## Problem to solve
Below are records with pictures; copy word for word only the lines between the line with "Task: Select GRANTS in the navigation bar" and the line with "Given: Click the organic legend dot", inclusive, and drop the pictures.

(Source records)
+++
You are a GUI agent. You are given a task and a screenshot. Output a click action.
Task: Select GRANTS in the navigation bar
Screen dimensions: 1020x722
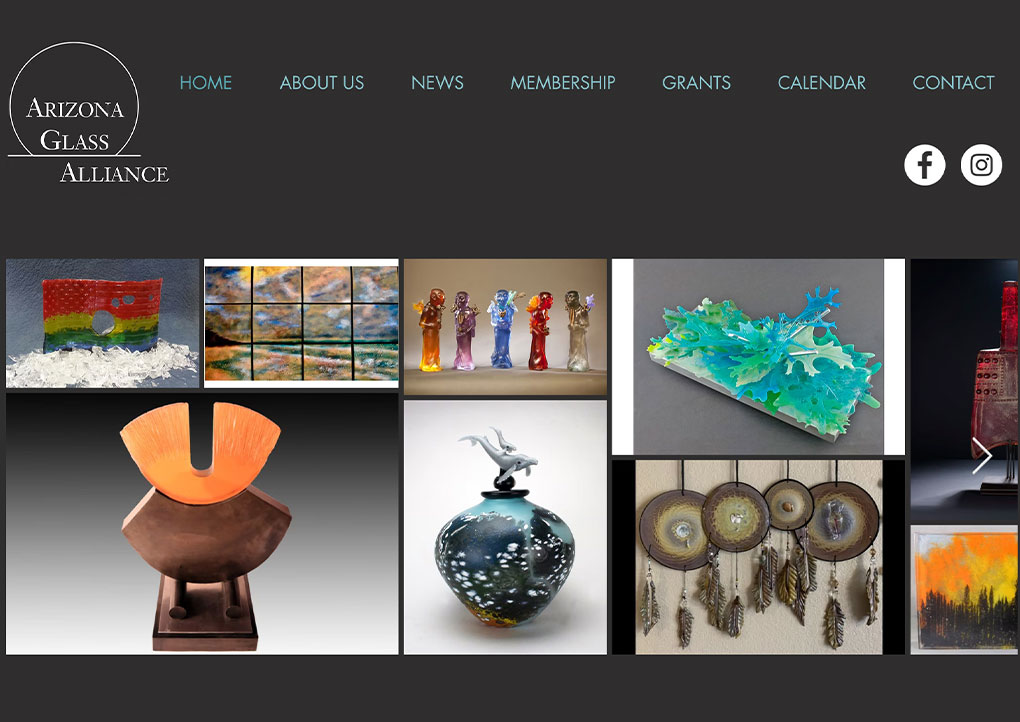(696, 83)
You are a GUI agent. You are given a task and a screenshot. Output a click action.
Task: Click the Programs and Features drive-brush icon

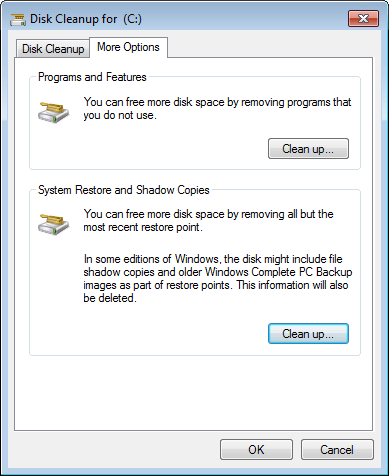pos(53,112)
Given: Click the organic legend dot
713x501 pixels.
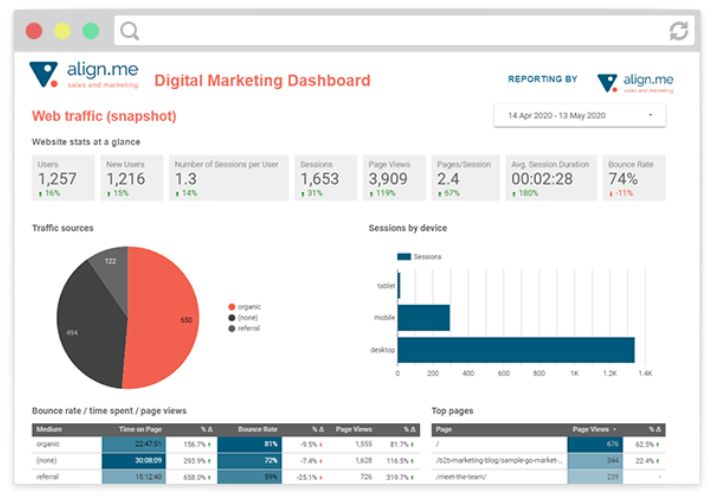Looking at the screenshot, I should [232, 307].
+++
## Response to this exercise
Task: Select GRANTS in the navigation bar
Screen dimensions: 1020x722
(696, 83)
You are a GUI agent. You are given a task and a screenshot. Output a click action.
Task: Click the Programs and Features drive-brush icon

pos(53,112)
Given: Click the organic legend dot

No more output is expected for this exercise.